- _Data records_:
★ ★ ★
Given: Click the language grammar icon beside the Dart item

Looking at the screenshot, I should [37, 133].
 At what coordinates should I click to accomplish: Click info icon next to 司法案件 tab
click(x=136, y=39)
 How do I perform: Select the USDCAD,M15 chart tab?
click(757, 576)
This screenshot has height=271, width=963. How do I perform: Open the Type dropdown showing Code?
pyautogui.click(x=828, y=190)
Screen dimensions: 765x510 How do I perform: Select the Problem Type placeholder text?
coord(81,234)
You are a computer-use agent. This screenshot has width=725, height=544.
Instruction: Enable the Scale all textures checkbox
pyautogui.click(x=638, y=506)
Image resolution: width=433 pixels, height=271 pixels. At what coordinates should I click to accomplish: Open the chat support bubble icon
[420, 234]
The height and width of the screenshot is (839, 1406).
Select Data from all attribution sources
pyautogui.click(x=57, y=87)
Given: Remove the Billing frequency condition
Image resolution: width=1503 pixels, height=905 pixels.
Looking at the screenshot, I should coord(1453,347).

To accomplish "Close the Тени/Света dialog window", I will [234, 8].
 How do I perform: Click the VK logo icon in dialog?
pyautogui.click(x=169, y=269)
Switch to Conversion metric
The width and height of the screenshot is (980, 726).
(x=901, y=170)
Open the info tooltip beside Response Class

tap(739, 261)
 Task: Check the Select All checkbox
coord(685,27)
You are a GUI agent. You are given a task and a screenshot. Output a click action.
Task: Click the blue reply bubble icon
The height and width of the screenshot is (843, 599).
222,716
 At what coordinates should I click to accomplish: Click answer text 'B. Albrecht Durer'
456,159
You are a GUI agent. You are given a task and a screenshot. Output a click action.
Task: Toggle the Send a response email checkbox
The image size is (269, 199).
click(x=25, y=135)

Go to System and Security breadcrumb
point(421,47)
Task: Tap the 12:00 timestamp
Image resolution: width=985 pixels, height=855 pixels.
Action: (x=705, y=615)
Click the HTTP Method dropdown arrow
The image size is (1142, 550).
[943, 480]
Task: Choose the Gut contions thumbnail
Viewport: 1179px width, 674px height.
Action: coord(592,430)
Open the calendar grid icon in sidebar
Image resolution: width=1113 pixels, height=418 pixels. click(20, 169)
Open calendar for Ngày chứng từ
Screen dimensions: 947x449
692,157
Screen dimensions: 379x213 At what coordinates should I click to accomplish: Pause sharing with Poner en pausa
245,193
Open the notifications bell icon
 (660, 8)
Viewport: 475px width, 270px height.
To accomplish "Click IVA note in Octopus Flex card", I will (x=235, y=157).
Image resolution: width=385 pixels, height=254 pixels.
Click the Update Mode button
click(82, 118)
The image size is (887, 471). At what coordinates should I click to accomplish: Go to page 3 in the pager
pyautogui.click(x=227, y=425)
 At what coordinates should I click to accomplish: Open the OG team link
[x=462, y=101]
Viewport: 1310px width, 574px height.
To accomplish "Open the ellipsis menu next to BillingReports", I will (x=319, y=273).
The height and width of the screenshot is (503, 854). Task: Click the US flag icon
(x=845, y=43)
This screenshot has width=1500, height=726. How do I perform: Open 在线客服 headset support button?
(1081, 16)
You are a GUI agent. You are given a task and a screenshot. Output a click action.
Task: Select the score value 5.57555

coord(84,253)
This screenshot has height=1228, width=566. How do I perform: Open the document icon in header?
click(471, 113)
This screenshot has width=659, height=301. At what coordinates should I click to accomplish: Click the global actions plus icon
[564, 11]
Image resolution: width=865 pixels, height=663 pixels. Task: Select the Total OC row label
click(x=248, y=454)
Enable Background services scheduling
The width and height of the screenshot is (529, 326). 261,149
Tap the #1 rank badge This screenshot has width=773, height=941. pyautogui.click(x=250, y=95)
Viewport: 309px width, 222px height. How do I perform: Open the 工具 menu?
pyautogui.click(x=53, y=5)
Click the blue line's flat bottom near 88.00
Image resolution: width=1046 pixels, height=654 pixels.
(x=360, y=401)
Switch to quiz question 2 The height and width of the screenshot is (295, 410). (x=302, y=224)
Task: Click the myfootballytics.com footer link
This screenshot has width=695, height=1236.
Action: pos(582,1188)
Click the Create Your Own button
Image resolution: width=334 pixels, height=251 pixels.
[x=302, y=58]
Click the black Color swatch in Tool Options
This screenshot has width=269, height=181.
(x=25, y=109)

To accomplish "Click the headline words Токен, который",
★ ★ ★
- _Work request_: Give back the records above exactly, limited to the lines between the one holding "Task: Check the Select All checkbox" and the one holding "Click the HTTP Method dropdown arrow", inclusive.

- _Answer section_:
 Task: Check the Select All checkbox
coord(685,27)
You are a GUI agent. You are given a task and a screenshot. Output a click action.
Task: Click the blue reply bubble icon
The height and width of the screenshot is (843, 599).
222,716
 At what coordinates should I click to accomplish: Click answer text 'B. Albrecht Durer'
456,159
You are a GUI agent. You are given a task and a screenshot. Output a click action.
Task: Toggle the Send a response email checkbox
The image size is (269, 199).
click(x=25, y=135)

Go to System and Security breadcrumb
point(421,47)
Task: Tap the 12:00 timestamp
Image resolution: width=985 pixels, height=855 pixels.
Action: (x=705, y=615)
Click the HTTP Method dropdown arrow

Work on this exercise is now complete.